A factor specifying the group membership of each sample. It will be used to color the samples by group.

titleUse

Whether to show the p-value (pval), the q-value (qval) or the FWER adjusted p-value (fwer) in the title. If titleUse=none then no p-value or q-value information is used; useful if no permutations were performed and thus p-value and q-value information is absent.

txdb

A transcript data base such as TxDb.Hsapiens.UCSC.hg19.knownGene. If NULL then no annotation information is used.

p.ideogram

If NULL, the ideogram for hg19 is built for the corresponding chromosome. Otherwise an ideogram resuling from plotIdeogram.

...

Arguments passed to other methods and/or advanced arguments. Advanced arguments:

maxExtend

The maximum number of base-pairs to extend the view (on each side) before and after the region cluster of interest. For small region clusters, the one side extension is equal to the width of the region cluster.

colsubset

Column subset in case that it was specified in preprocessCoverage.

forceLarge

If TRUE then the data size limitations are ignored. The window size (region cluster width + 2 times maxExtend) has to be less than 100 kb. Note that a single plot at the 300kb range can take around 2 hours to complete.

Details

See the parameter significantCut in calculatePvalues for how the significance cutoffs are determined.

Value

A ggplot2 plot that is ready to be printed out. Tecnically it is a ggbio object.
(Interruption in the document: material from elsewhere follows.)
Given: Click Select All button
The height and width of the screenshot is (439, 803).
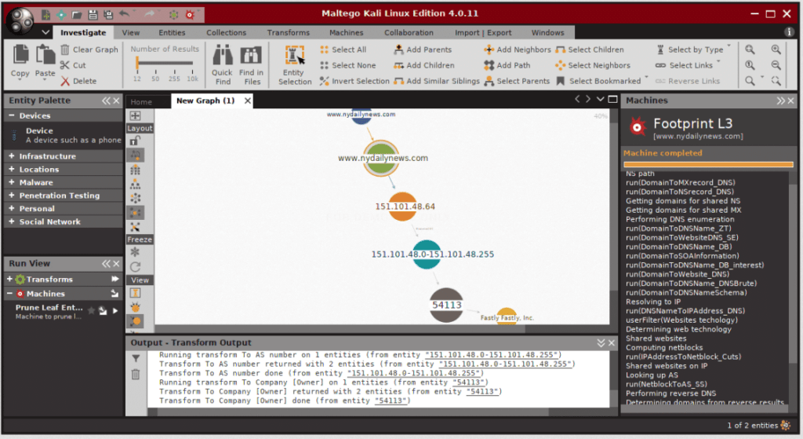Looking at the screenshot, I should click(343, 49).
The region with the red bar is the one whose information is shown in the title.

Author(s)

Leonardo Collado-Torres

See Also

loadCoverage, calculatePvalues, matchGenes, plotIdeogram

Examples

## Load data
library("derfinder")

## Annotate the results with bumphunter::matchGenes()
library("bumphunter")
library("TxDb.Hsapiens.UCSC.hg19.knownGene")
library("org.Hs.eg.db")
genes <- annotateTranscripts(
    txdb = TxDb.Hsapiens.UCSC.hg19.knownGene,
    annotationPackage = "org.Hs.eg.db"
)
annotation <- matchGenes(x = genomeRegions$regions, subject = genes)

## Make the plot
plotCluster(
    idx = 1, regions = genomeRegions$regions, annotation = annotation,
    coverageInfo = genomeDataRaw$coverage, groupInfo = genomeInfo$pop,
    txdb = TxDb.Hsapiens.UCSC.hg19.knownGene
)
## Resize the plot window and the labels will look good.
## Not run: 
## For a custom plot, check the ggbio and ggplot2 packages.
## Also feel free to look at the code for this function:
plotCluster

## End(Not run)

Plot a karyotype overview of the genome with the identified regions

Description

Plots an overview of the genomic locations of the identified regions (see calculatePvalues) in a karyotype view. The coloring can be done either by significant regions according to their p-values, significant by adjusted p-values, or by annotated region if using matchGenes.

Usage

plotOverview(
  regions,
  annotation = NULL,
  type = "pval",
  significantCut = c(0.05, 0.1),
  ...
)

Arguments

regions

The ⁠$regions⁠ output from calculatePvalues.

annotation

The output from running matchGenes on the output from calculatePvalues. It is only required if type='annotation'.

type

Must be either pval, qval, fwer or annotation. It determines whether the plot coloring should be done according to significant p-values (<0.05), significant q-values (<0.10), significant FWER adjusted p-values (<0.05) or annotation regions.

significantCut

A vector of length two specifiying the cutoffs used to determine significance. The first element is used to determine significance for the p-values and the second element is used for the q-values.

...

Arguments passed to other methods and/or advanced arguments. Advanced arguments:

base_size

Base point size of the plot. This argument is passed to element_text (size argument).

areaRel

The relative size for the area label when type='pval' or type='qval'. Can be useful when making high resolution versions of these plots in devices like CairoPNG.

legend.position

This argument is passed to theme. From ggplot2: the position of legends. ('left', 'right', 'bottom', 'top', or two-element numeric vector).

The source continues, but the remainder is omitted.